● Work to be completed: Only the lines from the one containing "Where should I" to the end of the records belong in the answer; repeat them exactly and drop the pictures.
*** Opening of Excerpted records ***
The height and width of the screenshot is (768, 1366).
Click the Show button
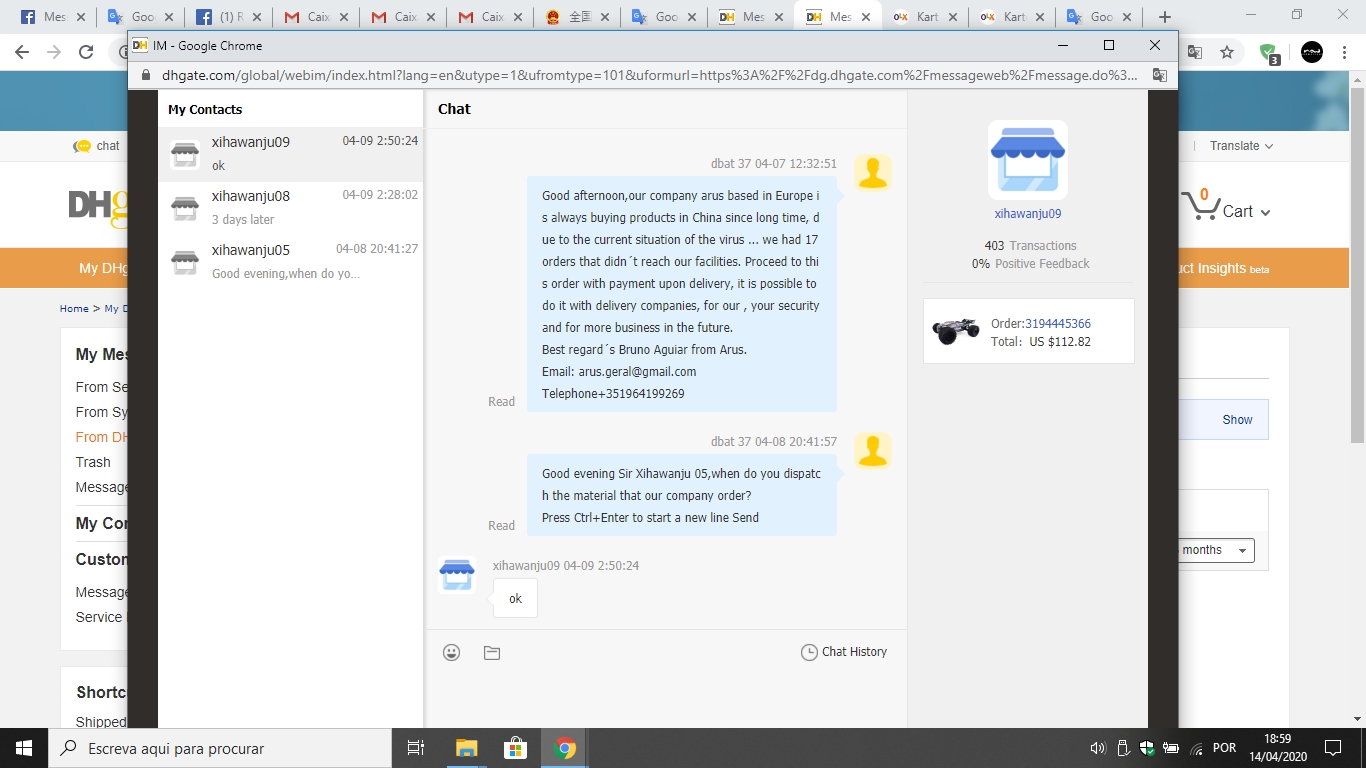(x=1236, y=419)
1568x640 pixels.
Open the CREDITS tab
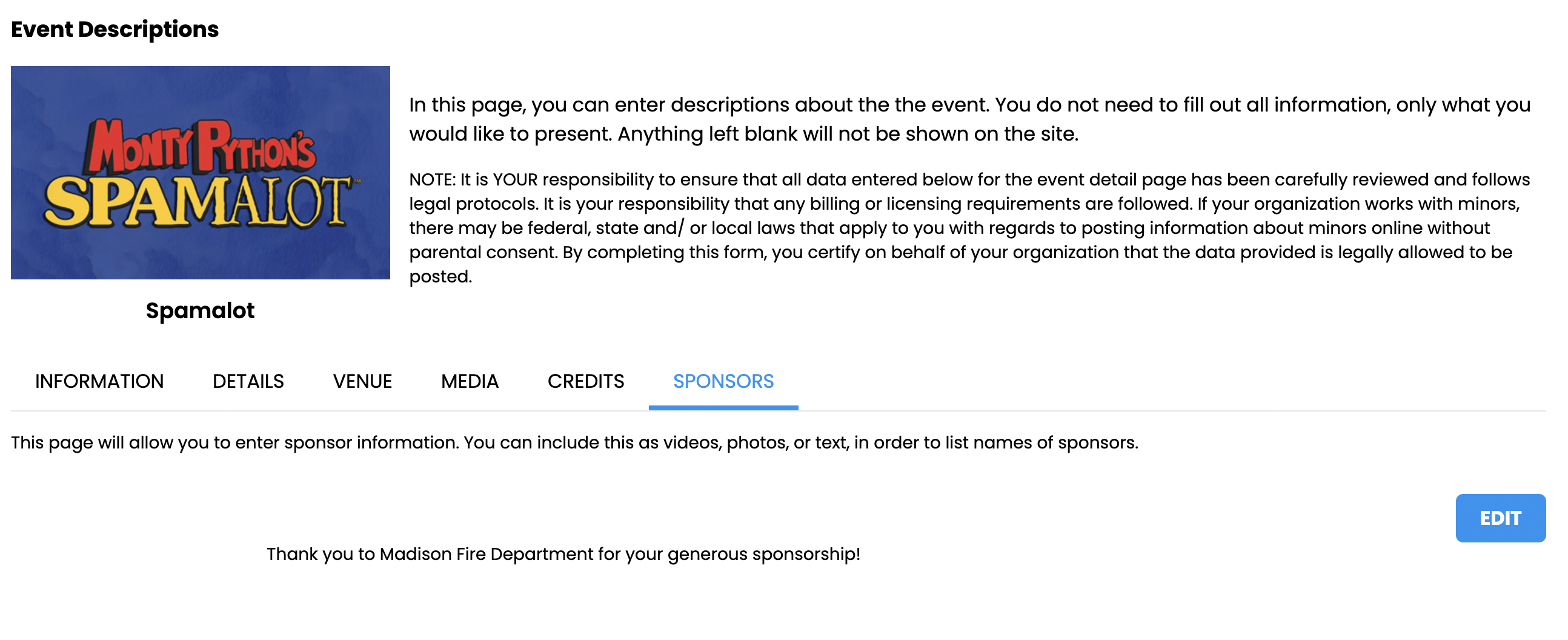tap(585, 381)
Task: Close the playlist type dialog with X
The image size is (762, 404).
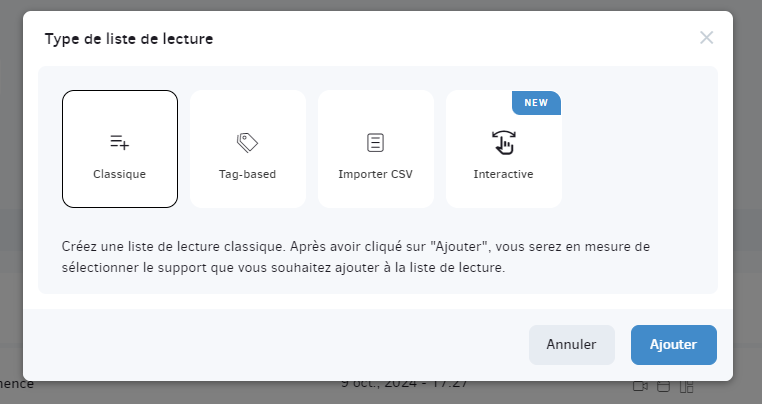Action: pos(707,37)
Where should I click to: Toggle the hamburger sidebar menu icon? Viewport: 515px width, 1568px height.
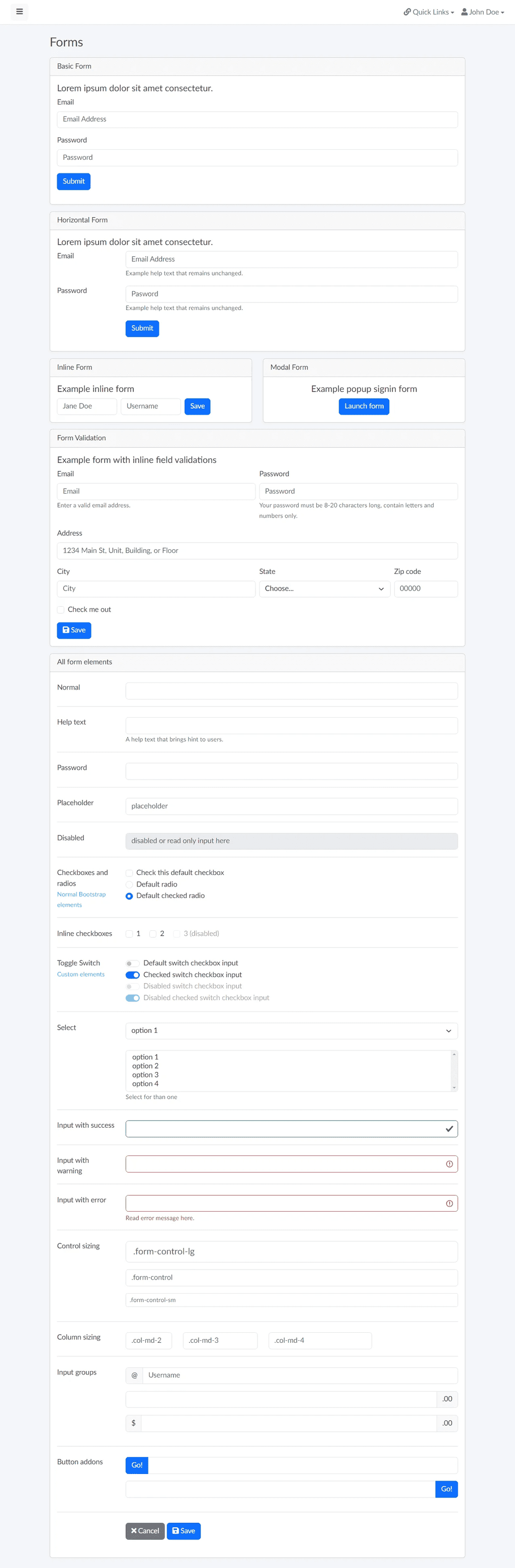20,12
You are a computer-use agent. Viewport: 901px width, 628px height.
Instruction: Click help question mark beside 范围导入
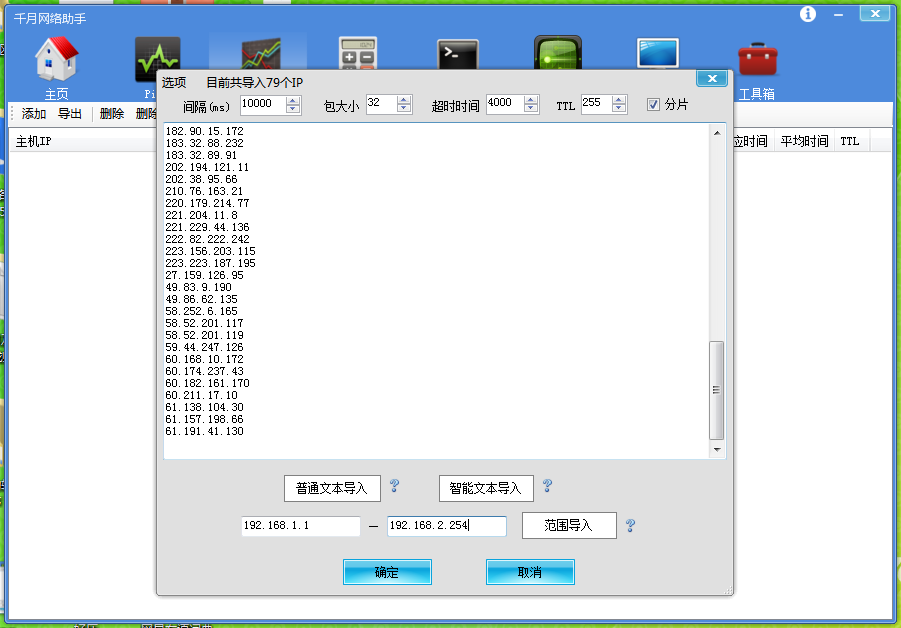coord(630,525)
*** Close of Excerpted records ***
● Response to the exercise:
Where should I click to: Toggle the hamburger sidebar menu icon? Viewport: 515px width, 1568px height.
20,12
You are a computer-use agent. Viewport: 901px width, 628px height.
Instruction: Click help question mark beside 范围导入
coord(630,525)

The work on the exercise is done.